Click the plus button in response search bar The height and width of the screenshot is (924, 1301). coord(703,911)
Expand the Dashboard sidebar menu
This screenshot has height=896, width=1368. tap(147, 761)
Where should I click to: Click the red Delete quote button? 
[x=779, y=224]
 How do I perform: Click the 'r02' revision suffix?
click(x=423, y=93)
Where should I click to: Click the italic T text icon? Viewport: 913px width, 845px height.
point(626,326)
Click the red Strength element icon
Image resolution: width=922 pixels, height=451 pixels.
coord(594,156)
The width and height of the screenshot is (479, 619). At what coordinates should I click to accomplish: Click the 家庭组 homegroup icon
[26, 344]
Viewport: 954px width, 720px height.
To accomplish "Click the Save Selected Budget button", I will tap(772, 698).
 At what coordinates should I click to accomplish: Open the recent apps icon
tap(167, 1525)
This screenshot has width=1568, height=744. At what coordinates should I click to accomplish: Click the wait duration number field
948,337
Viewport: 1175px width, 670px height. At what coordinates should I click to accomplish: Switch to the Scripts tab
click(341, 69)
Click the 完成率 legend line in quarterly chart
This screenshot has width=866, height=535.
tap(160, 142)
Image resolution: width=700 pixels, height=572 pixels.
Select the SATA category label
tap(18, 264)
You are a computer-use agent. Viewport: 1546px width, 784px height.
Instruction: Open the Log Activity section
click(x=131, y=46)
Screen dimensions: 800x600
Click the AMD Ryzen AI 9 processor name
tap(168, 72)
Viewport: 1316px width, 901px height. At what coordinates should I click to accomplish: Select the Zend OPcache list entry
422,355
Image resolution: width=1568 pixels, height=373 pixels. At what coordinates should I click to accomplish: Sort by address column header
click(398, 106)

***

## Task to complete:
Reproduce the listing above, replacing each occurrence of "Viewport" with "Window size" and leaving everything else as it stands.

## Written reply:
Click the plus button in response search bar The height and width of the screenshot is (924, 1301). coord(703,911)
Expand the Dashboard sidebar menu
This screenshot has height=896, width=1368. tap(147, 761)
Where should I click to: Click the red Delete quote button? 
[x=779, y=224]
 How do I perform: Click the 'r02' revision suffix?
click(x=423, y=93)
Where should I click to: Click the italic T text icon? Window size: 913px width, 845px height.
point(626,326)
Click the red Strength element icon
Image resolution: width=922 pixels, height=451 pixels.
coord(594,156)
The width and height of the screenshot is (479, 619). At what coordinates should I click to accomplish: Click the 家庭组 homegroup icon
[26, 344]
Window size: 954px width, 720px height.
To accomplish "Click the Save Selected Budget button", I will tap(772, 698).
 At what coordinates should I click to accomplish: Open the recent apps icon
tap(167, 1525)
This screenshot has width=1568, height=744. At what coordinates should I click to accomplish: Click the wait duration number field
948,337
Window size: 1175px width, 670px height. At what coordinates should I click to accomplish: Switch to the Scripts tab
click(341, 69)
Click the 完成率 legend line in quarterly chart
This screenshot has width=866, height=535.
tap(160, 142)
Image resolution: width=700 pixels, height=572 pixels.
Select the SATA category label
tap(18, 264)
You are a computer-use agent. Window size: 1546px width, 784px height.
Instruction: Open the Log Activity section
click(x=131, y=46)
Screen dimensions: 800x600
Click the AMD Ryzen AI 9 processor name
tap(168, 72)
Window size: 1316px width, 901px height. At what coordinates should I click to accomplish: Select the Zend OPcache list entry
422,355
Image resolution: width=1568 pixels, height=373 pixels. At what coordinates should I click to accomplish: Sort by address column header
click(398, 106)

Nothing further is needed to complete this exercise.